Suppose that an amount of $\$ 6500$ is invested in an account that pays $6\%$ interest per year, compounded continuously.
a.) What is the amount after 2 years?
b.) How long will it take for the amount to be $\$ 8000$?

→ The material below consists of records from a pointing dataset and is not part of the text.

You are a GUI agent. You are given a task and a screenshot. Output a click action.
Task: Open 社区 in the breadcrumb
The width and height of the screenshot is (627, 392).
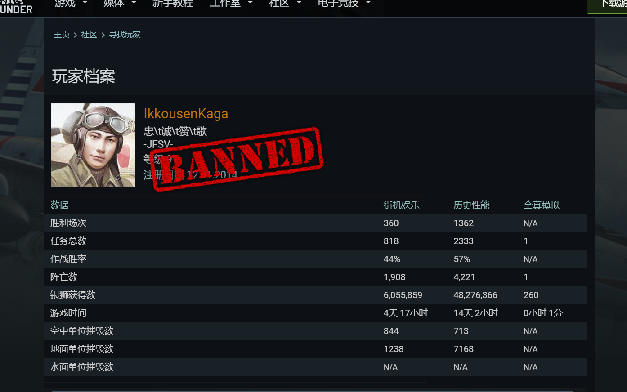pos(89,35)
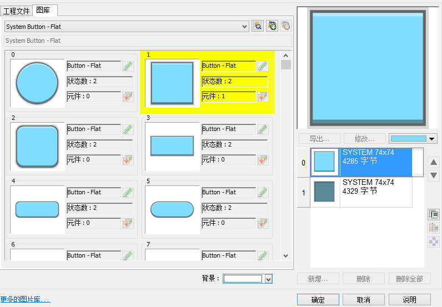This screenshot has height=307, width=442.
Task: Click the browse picture library icon
Action: tap(258, 26)
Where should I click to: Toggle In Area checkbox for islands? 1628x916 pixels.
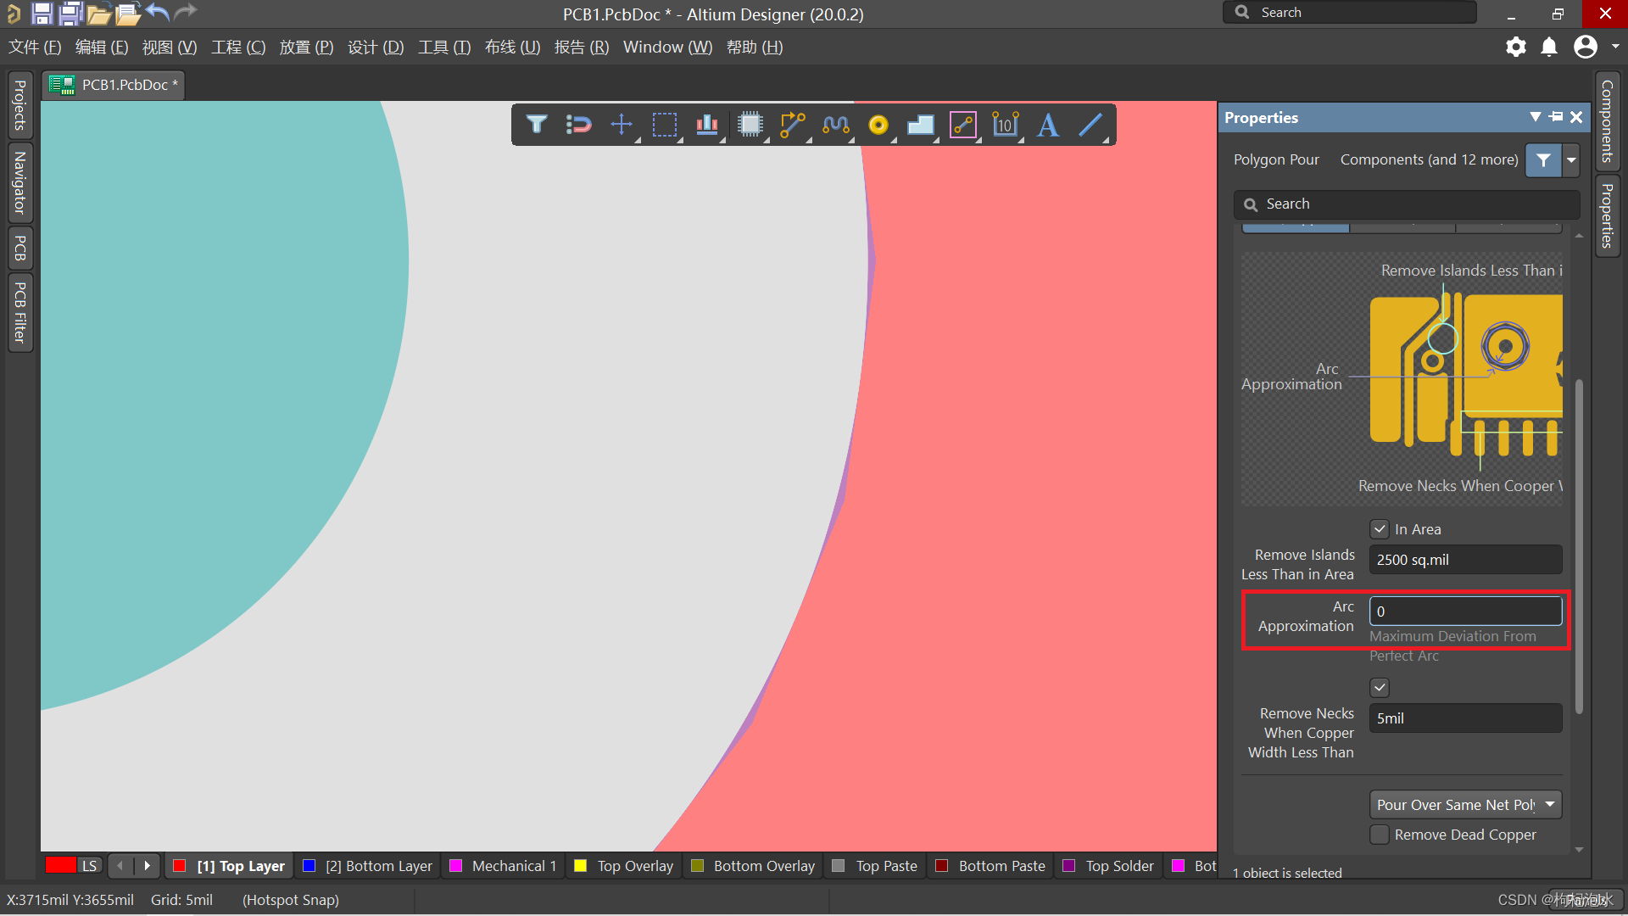click(x=1378, y=528)
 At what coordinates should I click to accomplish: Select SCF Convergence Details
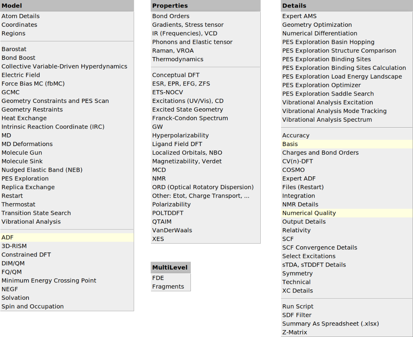pos(319,247)
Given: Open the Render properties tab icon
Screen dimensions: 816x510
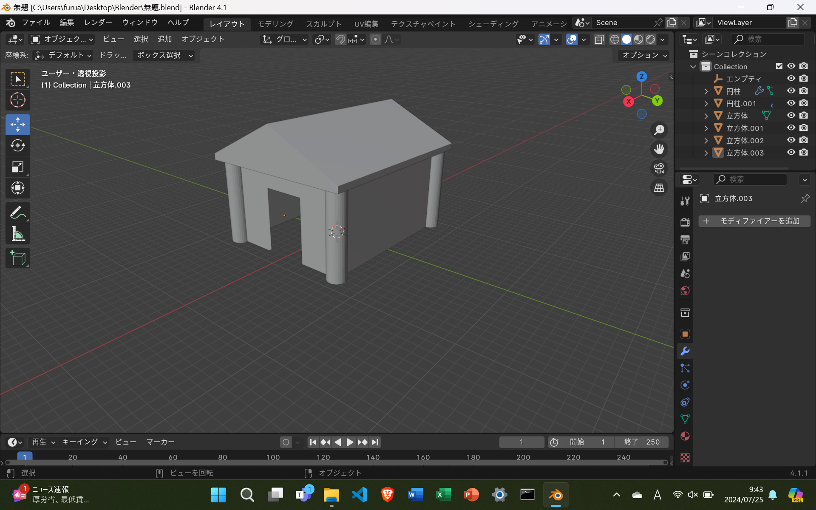Looking at the screenshot, I should coord(685,222).
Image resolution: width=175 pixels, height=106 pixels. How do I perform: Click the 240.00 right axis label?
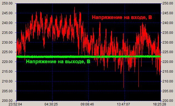pyautogui.click(x=168, y=23)
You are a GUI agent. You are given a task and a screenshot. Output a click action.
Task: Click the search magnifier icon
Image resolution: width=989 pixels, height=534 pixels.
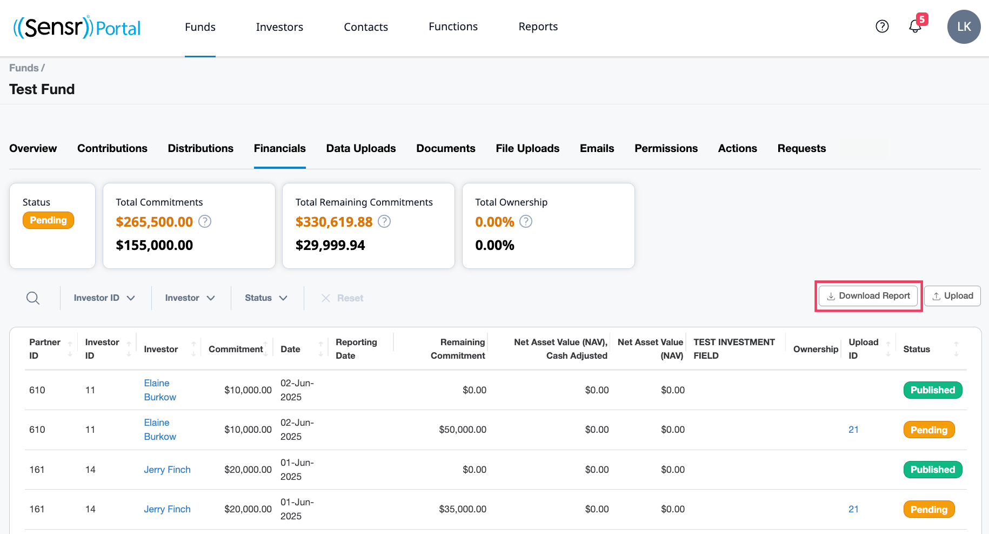[33, 298]
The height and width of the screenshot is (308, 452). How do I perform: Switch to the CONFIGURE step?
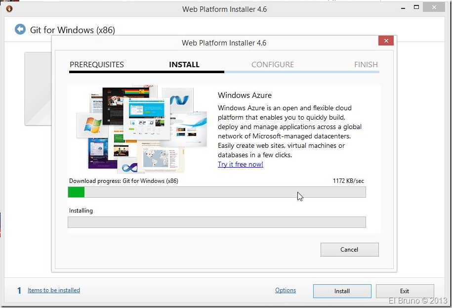click(272, 64)
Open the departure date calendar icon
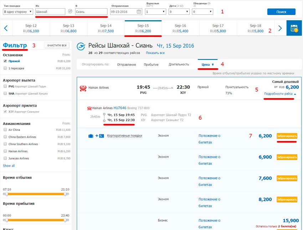The image size is (303, 230). point(139,11)
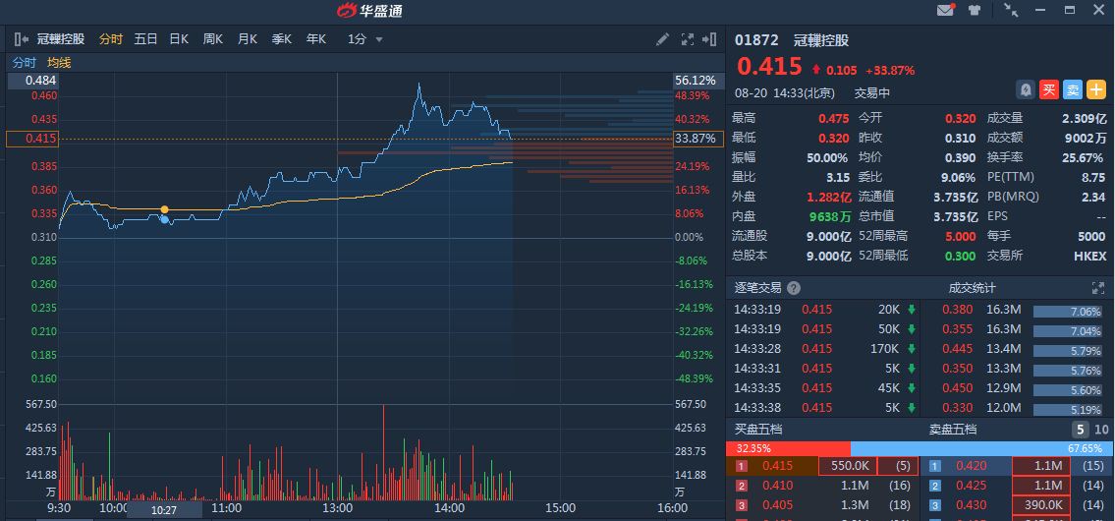Image resolution: width=1115 pixels, height=521 pixels.
Task: Switch to the 五日 chart tab
Action: coord(145,39)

a.) Recall that the formula for interest compounded continuously,
$
\begin{equation}
\begin{aligned}
A(t) =& Pe^{rt}
\\
\\
\text{So},&
\\
\\
A =& 6500 \left[ e^{(0.06)(2)} \right]
\\
\\
A =& \$ 7328.73
\end{aligned}
\end{equation}
$
b.) If $A = \$ 8000$, then
$
\begin{equation}
\begin{aligned}
8000 =& 6500 e^{(0.06)t}
\\
\\
\frac{8000}{6500} =& e^{(0.06)t}
\\
\\
\ln \left( \frac{8000}{6500} \right) =& (0.06)t
\\
\\
t =& \frac{\displaystyle \ln \left( \frac{8000}{6500} \right)}{0.06}
\\
\\
t =& 3.46 \text{ yrs}
\\
\\
t =& 3 \text{ yrs} + 0.46 \text{ yrs} \left( \frac{12 \text{ months}}{1 \text{ yr}} \right)
\\
\\
t =& 3 \text{ yrs} + 5.52 \text{ months}
\end{aligned}
\end{equation}
$
It shows that the amount will be $\$8000$ when $t$ is approximately $3$ years and $6$ months.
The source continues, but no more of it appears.